British drug company GlaxoSmithKline announced that it is seeking regulatory approval for its vaccine, RTS, S after trial data showed a significant impact on the number of malaria cases in children.
The vaccine is one of around 20 in development, and is on course to be the first to gain European Medicines Agency approval, which could lead it being used fight one of the world’s biggest killers as early as 2015.
However, scientists urged that the vaccine should not be viewed as a silver bullet against the disease, which kills around 660,000 people every year, mostly children under five.
Results from Africa’s largest ever clinical trial, involving almost 15,500 children, showed that, 18 months after vaccination, children aged five to 17 months had a reduced risk of 46 per cent, but children aged six to 12 weeks at time of vaccination had only 27 per cent reduction in risk.
“We’ve known about this vaccine for a number of years now and all the studies have shown that it affects around 50 per cent and in younger age groups who don’t have such a good immune response that is down to around 30 per cent,” said David Lalloo, professor of tropical medicine at Liverpool School of Tropical Medicine. “The other concern is that there have been several studies that show it wanes over time…there are still uncertainties about duration and effects.”
“Having said that, given the huge number of malaria deaths and malaria cases, even a relatively small reduction has the potential to make a big difference,” he said.
Dr Sylvia Meek, technical director of the leading non-profit research organisation the Malaria Consortium, said that while only time would tell whether the vaccine would have a major impact, it was “a lot better than nothing”.
“I wouldn’t say [the vaccine] is necessarily the most important tool we could have, but it would be great to have it and I look forward to seeing where this one gets. There are other tools which are also highly efficacious. What’s more important than the efficacy of all of them is making sure we deploy them and use them properly.”
Resources for other preventative measures such as mosquito nets, insecticides and drug treatments needed to be maintained alongside vaccine development, said Dr Meek, a former director of the London School of Hygiene and Tropical Medicine.
“One of the things that’s really worrying me is the fear of losing some of the tools we’ve got at the moment,” she said. “Particularly with insecticide resistance increasing quite fast in Africa and drug resistance potentially increasing in South East Asia – our two best tools are somewhat threatened so we’re really keen to find strategies to ensure that that resistance doesn’t spread to the point of being really problematic.”
“10 years from now I think we could see a major reduction in malaria,” she said. “Perhaps a few countries having achieved elimination. What I’m hoping is that we don’t lose our focus on the countries that have the biggest burdens of malaria, particularly in western and central Africa and in South East Asia.”

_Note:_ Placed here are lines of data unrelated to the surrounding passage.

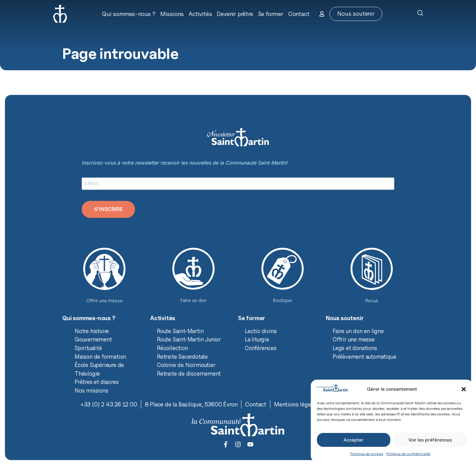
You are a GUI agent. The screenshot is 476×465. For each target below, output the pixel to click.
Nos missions (91, 390)
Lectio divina (261, 331)
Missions (172, 14)
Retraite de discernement (189, 373)
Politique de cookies (367, 454)
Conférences (261, 348)
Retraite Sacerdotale (182, 357)
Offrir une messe (354, 339)
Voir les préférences (430, 440)
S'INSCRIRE (108, 209)
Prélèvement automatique (364, 357)
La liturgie (257, 339)
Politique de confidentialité (408, 454)
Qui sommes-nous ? (129, 14)
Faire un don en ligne (358, 331)
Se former (271, 14)
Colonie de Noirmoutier (186, 365)
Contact (299, 14)
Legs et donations (355, 348)
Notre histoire (92, 331)
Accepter (354, 440)
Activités (200, 14)
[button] (464, 389)
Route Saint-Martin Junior (189, 339)
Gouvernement (93, 339)
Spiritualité (88, 348)
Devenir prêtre (235, 14)
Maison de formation (100, 357)
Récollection (172, 348)
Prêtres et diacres (96, 382)
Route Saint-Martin (180, 331)
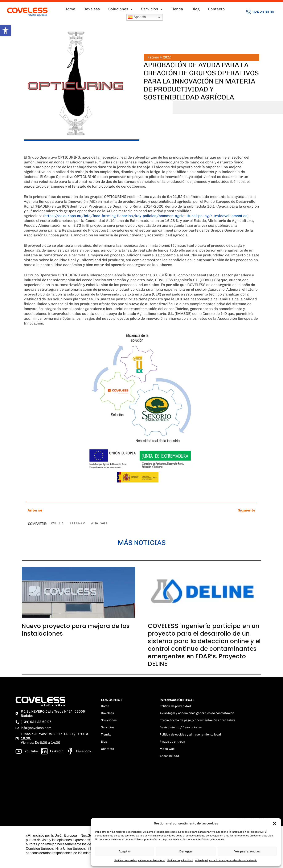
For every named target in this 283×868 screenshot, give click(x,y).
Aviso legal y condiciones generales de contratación (226, 860)
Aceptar (125, 851)
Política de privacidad (180, 860)
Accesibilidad (169, 756)
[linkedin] (52, 751)
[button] (5, 31)
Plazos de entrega (172, 741)
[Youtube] (27, 751)
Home (70, 9)
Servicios (152, 9)
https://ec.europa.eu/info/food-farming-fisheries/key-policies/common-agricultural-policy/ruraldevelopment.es (146, 216)
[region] (55, 781)
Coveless (92, 9)
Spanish (136, 17)
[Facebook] (79, 751)
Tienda (177, 9)
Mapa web (167, 749)
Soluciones (120, 9)
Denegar (186, 851)
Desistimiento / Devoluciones (181, 727)
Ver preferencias (247, 851)
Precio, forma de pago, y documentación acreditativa (198, 720)
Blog (195, 9)
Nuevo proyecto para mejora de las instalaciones (76, 630)
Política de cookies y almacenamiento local (140, 860)
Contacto (216, 9)
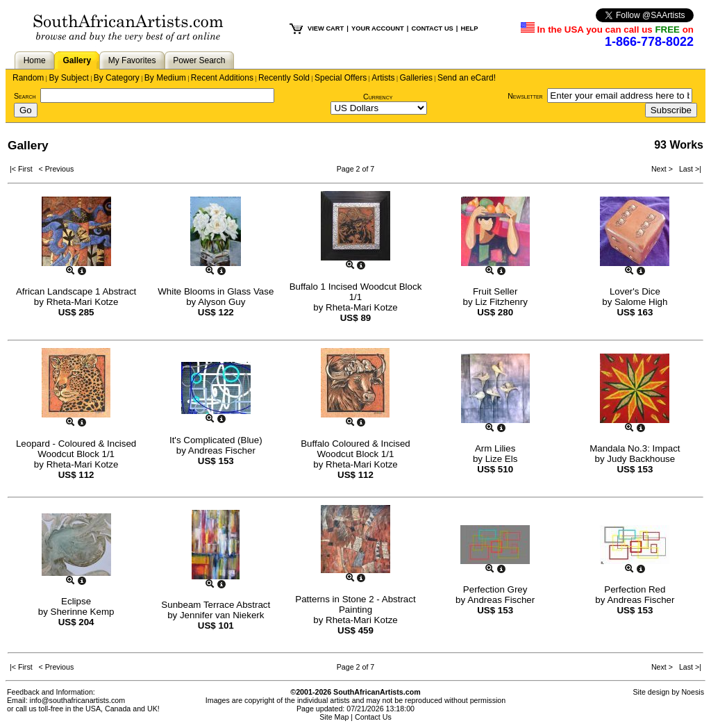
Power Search (199, 60)
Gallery (76, 60)
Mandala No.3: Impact (635, 448)
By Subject (68, 78)
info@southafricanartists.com (78, 700)
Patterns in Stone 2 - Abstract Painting (355, 604)
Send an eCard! (467, 78)
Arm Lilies (495, 448)
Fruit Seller (495, 291)
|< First (24, 169)
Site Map (334, 717)
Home (35, 60)
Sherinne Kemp (83, 611)
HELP (469, 28)
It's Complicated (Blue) (216, 440)
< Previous (56, 169)
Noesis (692, 692)
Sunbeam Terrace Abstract (215, 604)
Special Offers (340, 78)
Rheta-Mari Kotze (83, 301)
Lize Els (501, 458)
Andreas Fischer (221, 450)
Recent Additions (222, 78)
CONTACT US (432, 28)
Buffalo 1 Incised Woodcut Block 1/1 (356, 292)
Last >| (688, 169)
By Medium (165, 78)
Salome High (641, 301)
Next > (663, 169)
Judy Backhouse (641, 458)
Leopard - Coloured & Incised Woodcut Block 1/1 (76, 449)
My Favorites (132, 60)
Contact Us (373, 717)
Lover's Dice (635, 291)
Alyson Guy (221, 301)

An international drive to eradicate malaria saw death rates drop by 26 per cent between 2000 and 2010. However, the disease is still among the world’s biggest killers. The worst affected countries include Nigeria, Democratic Republic of the Congo and Tanzania.
Last month the UK pledged £1bn extra funding over the next three years to fight malaria, along with TB and AIDs, as part of the Global Health Fund initiative.
Lynne Featherstone, International Development minister, said: “An effective malaria vaccine would have an enormous impact on the developing world…We welcome the scientific progress made by this research and look forward to seeing the full results in due course.”